Electricity customers may be charged more from 5-7pm
Electricity supply companies may be charged more for their customers to use electricity between the hours of 5pm to 7pm. The Commission for Regulation of Utilities (CRU) has launched a two-week consultation asking industry and electricity providers how they intend to reduce energy usage.
Speaking on RTÉ’s Morning Ireland, ESRI economist Dr Muireann Lynch said supply companies have yet to decide how they will recoup the extra charges from their customers. “Obviously the first thing they’re going to want to do is for us to reduce our usage,” Dr Lynch said.
“And then for any remaining charge they face, is essentially a question of how they recoup that charge. “Do they do it through a fixed portion of people’s bills, or do they adjust the tariffs?”
The remaining measures put forward by the CRU on how energy usage can be reduced are aimed at large energy users, Dr Lynch said. The CRU is trying to encourage these users to plan their electricity usage in advance in order to try to target hours for when there is more renewable energy available, she added.
Dr Lynch also said energy users who are using significantly more electricity than they did last year, or whose energy usage is growing over time, will also be targeted. It is thought that they will be offered an incentive for them to delay growth on usage for this winter if possible.
Energy Researcher at University College Cork Dr Paul Deane said the increase in energy demand has come from large energy users like data centres, which are responsible for 70% of the growth in energy usage over the last year.
Speaking on RTÉ’s Today with Claire Byrne, he said the CRU have “pointed the finger” at such energy users, to try to ensure that these companies “shoulder the financial burden” for this growth.
“The CRU document quite rightly points the finger at the major drivers for electricity demand, which is primarily large energy users, such as data centres. “They’re not responsible for 100% of the electricity growth last year, but they’re responsible for about 70% of the overall growth that we saw last year.
“The CRU document that was released yesterday really tries to focus on making sure that large users shoulder the financial burden and economic burden of the responsibility for changing their flexibility.” The CRU said it is “necessary to act quickly” with a view to bringing in the new pricing regime from the beginning of October.
Eirgrid does not “fully support” the plans
Transmission grid operator, Eirgrid, said it could not full support the proposals and it recommended that they be reconsidered. It said the compressed timelines for decision on the proposals means there has been no opportunity carry out the “requisite appropriate analysis” to support or underpin the changes, identify and address unintended consequences or determine if they would have the desired impact.
In its response to the CRU it said the absence of sufficient time to implement the proposed tariff changes will be “hugely problematic for EirGrid, suppliers and all parties impacted by the proposed tariff changes.”
It added that it is essential that any proposed actions are cognisant of separate work in the area that has already been conducted and do not conflict or compete with same. “While EirGrid is supportive of measures that seek to address energy security, we remain very concerned regarding the limited time being afforded for adequate consideration and implementation of that proposed by the CRU,” it said.

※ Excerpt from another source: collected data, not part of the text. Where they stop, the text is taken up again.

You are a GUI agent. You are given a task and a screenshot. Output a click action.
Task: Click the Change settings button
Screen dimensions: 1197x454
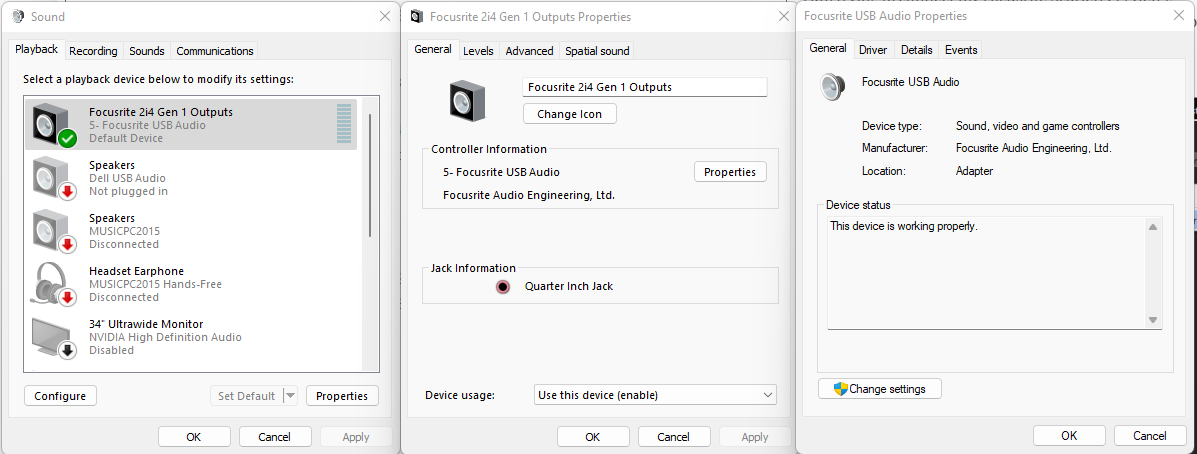pyautogui.click(x=879, y=389)
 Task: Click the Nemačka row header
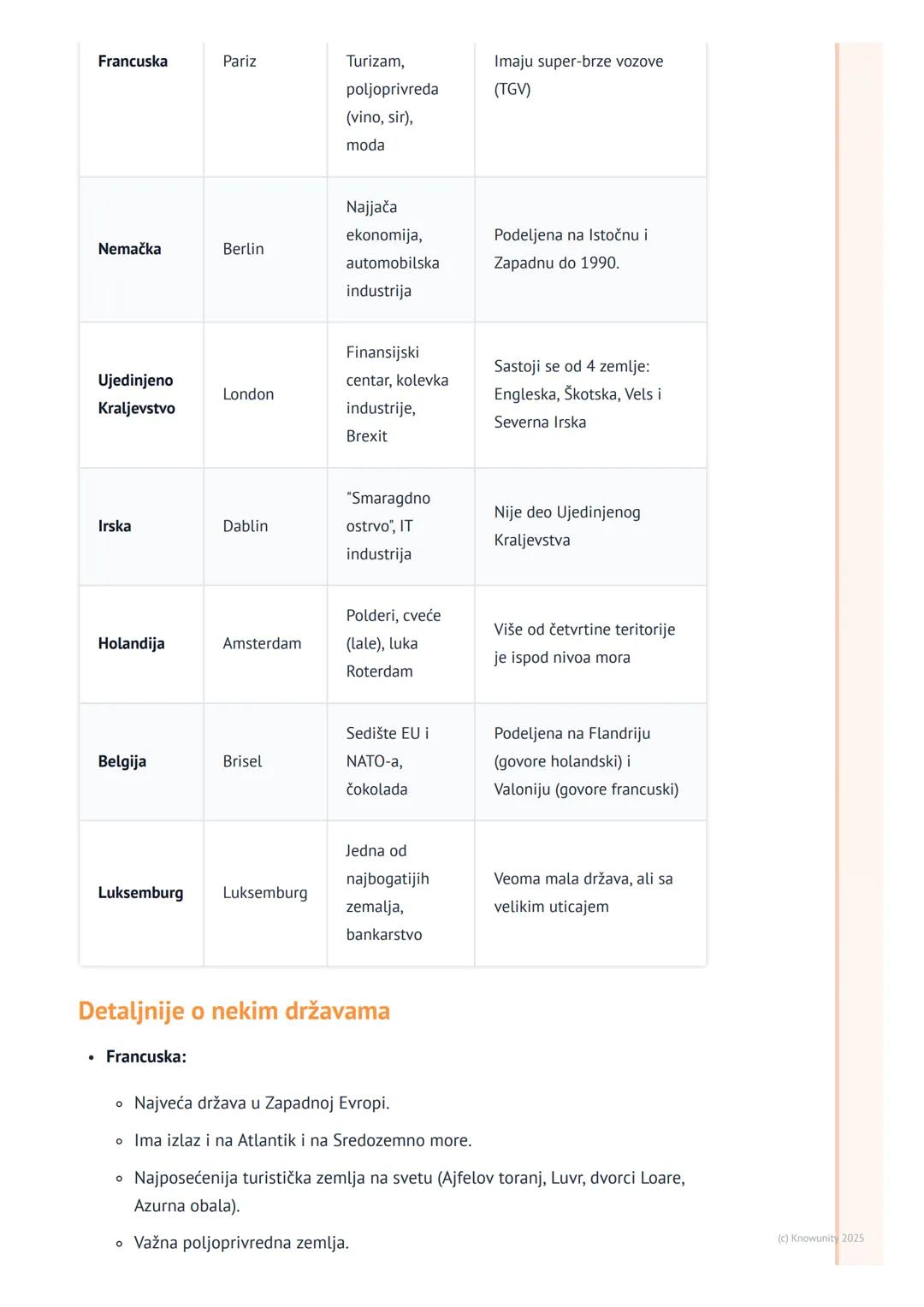coord(129,249)
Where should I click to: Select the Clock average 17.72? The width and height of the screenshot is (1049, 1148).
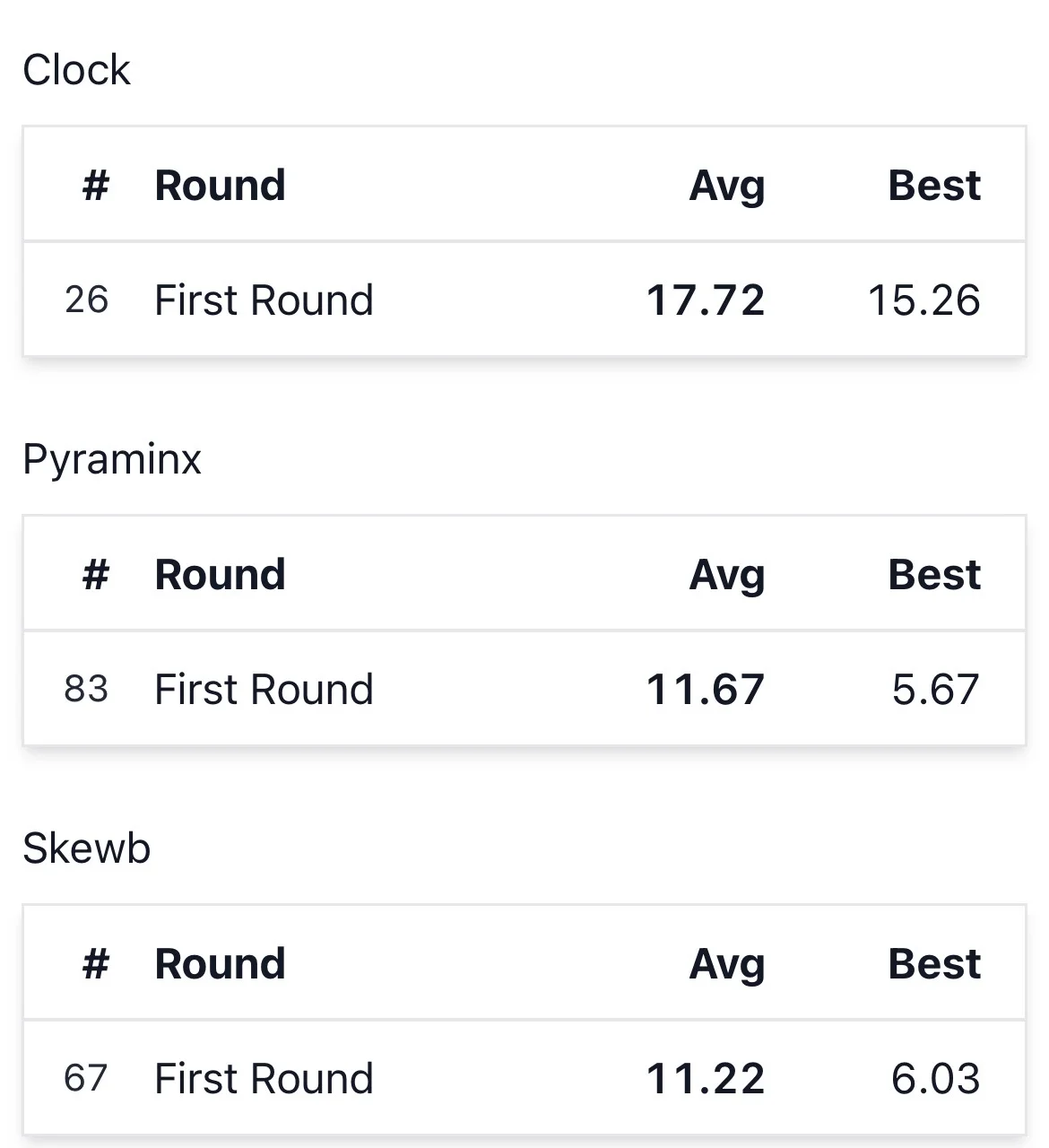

“It is essential that any proposed changes either at transmission or distribution level are the subject of meaningful stakeholder engagement and consultation, are cognisant of pre-existing and in train security of supply provisions and initiatives, that there is confidence that any proposed changes do not conflict or compete with the ongoing security of supply provisions and initiatives, and that there is confidence that the proposed changes will have the intended outcome.”
Security of energy supply
Speaking on RTÉ’s News at One, Mark Redmond, Chief Executive of the American Chamber of Commerce Ireland, said that the short consultation period is “kind of unusual.” “Ireland has a great global reputation on really good consultation on key policy matters from industrial relations to tax,” Mr Redmond said.
“Members of the American Chamber of Commerce today and importantly their headquarters in the States will be focusing on two things; security of energy supply and cost competitiveness. “We just want to make sure when we talk to the CRU that now is not the time to do something that could damage Ireland’s reputation globally for inward investment.”
Mr Redmond maintained that multinationals here are “probably ahead of the game because Ireland is already cost uncompetitive” when it comes to energy. “So multi-nationals, particularly in the advanced manufacturing sectors, are really top of the league at energy efficiency although they have still have very high energy bills.
“We recognise the circumstances the country is in but we also recognise the critical importance to our public finances that multinationals contribute”.
Meanwhile, speaking on the same programme, Celine Clarke, Head of Advocacy and Communications with Age Action Ireland, said that the prospect of increased energy costs will hit older people hard. “Older people are going to have a fright because they are already seeing the spending power of the full rate of the state pension reduce significantly this year,” Ms Clarke said.
“We estimate that by the end of 2022 an individual will have lost nearly €600 in spending power and a couple nearly €1,100 (in spending power) in the state pension alone. “Now with an additional rise in energy costs proposed, people just can’t cope.
“There’s no bandwidth there to come up with the money to be able to pay additional fees with the rising cost of living possibly going to get worse for many people.”